Перестройка. Бартер

Альбина Демиденко
Я  приехала из отпуска.  Настроение было отличное, когда позвонила Вера, моя кума.

          - Привет. Ты где была? Я тебе звонила.

          - Ой, Верочка, привет. Я только вчера из Москвы приехала.  Как вы? У тебя голос грустный. Все в порядке?

          - Васю убили.

          - Что? Что ты говоришь? Когда? Где?

          - Сегодня девять дней. Приходи, помянем, поговорим.

          - Ой, Верочка, конечно, я приду. Может быть помощь нужна?

          - Ничего не надо. Ты просто приходи к двенадцати.  Помянем.

           Верочкиного Васю я никогда не видела. Как-то так получилось.
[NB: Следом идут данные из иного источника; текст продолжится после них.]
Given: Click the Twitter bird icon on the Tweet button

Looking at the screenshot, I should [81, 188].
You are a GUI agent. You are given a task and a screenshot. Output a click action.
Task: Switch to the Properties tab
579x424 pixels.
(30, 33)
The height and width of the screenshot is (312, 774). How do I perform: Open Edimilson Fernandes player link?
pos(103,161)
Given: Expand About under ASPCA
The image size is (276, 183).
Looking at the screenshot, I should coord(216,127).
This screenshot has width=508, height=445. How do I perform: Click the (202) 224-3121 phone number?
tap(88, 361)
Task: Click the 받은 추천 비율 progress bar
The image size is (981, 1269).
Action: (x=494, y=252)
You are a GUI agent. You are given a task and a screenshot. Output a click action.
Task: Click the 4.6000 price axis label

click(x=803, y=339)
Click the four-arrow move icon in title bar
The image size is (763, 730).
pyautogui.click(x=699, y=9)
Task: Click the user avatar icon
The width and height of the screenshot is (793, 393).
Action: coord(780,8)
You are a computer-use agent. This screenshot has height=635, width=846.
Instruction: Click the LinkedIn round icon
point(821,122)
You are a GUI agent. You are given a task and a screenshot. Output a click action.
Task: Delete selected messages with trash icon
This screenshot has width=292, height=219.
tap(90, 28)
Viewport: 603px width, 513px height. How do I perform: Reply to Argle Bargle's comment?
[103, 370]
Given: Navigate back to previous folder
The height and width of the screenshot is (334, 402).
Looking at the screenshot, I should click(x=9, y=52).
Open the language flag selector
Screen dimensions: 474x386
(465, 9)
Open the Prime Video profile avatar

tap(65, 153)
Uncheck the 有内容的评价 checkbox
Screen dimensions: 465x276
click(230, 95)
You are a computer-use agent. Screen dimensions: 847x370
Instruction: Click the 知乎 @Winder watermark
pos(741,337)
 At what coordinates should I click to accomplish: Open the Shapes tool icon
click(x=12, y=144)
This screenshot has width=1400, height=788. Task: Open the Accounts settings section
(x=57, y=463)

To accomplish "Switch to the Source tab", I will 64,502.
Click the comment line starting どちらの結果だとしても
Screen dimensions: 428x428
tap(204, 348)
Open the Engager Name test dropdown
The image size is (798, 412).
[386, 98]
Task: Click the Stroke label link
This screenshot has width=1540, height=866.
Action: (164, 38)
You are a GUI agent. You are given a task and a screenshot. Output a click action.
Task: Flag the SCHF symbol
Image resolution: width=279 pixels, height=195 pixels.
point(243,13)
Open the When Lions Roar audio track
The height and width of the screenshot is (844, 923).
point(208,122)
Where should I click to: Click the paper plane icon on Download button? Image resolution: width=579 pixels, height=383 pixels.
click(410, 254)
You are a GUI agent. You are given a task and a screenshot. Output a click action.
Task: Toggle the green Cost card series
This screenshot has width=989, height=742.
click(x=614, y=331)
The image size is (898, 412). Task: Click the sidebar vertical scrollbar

Я знала, что у нее есть муж, но он был всегда в отъезде.  Он где-то на северах работал вахтенным методом, уезжал на лесозаготовки, что бы заработать какие-то деньги. Времена были тяжелые, перестроечные. Дефолт недобро отразился на  семейных бюджетах простых людей. В глубинке это ощущалось особенно остро. Если в больших промышленных городах люди могли устроиться хоть на какую-то работу, мыть полы в подъездах, торговать семечками, то в нашем малюсеньком поселке и такой радости не было. Зарплаты офицерам не давали по полгода, а на единственном  кормильце местных жителей, асбесткомбинате, вообще забыли, как выглядят деньги. Выживали кто, как мог. Кто-то ехал на заработки на нефтяные промыслы в северное море и там бесследно исчезал, кто-то уезжал в Тюмень, а потом оттуда просил родных прислать денег на обратную дорогу. Вот и Вася, как мог и где мог, зарабатывал хоть какие-то средства для  содержания своей семьи.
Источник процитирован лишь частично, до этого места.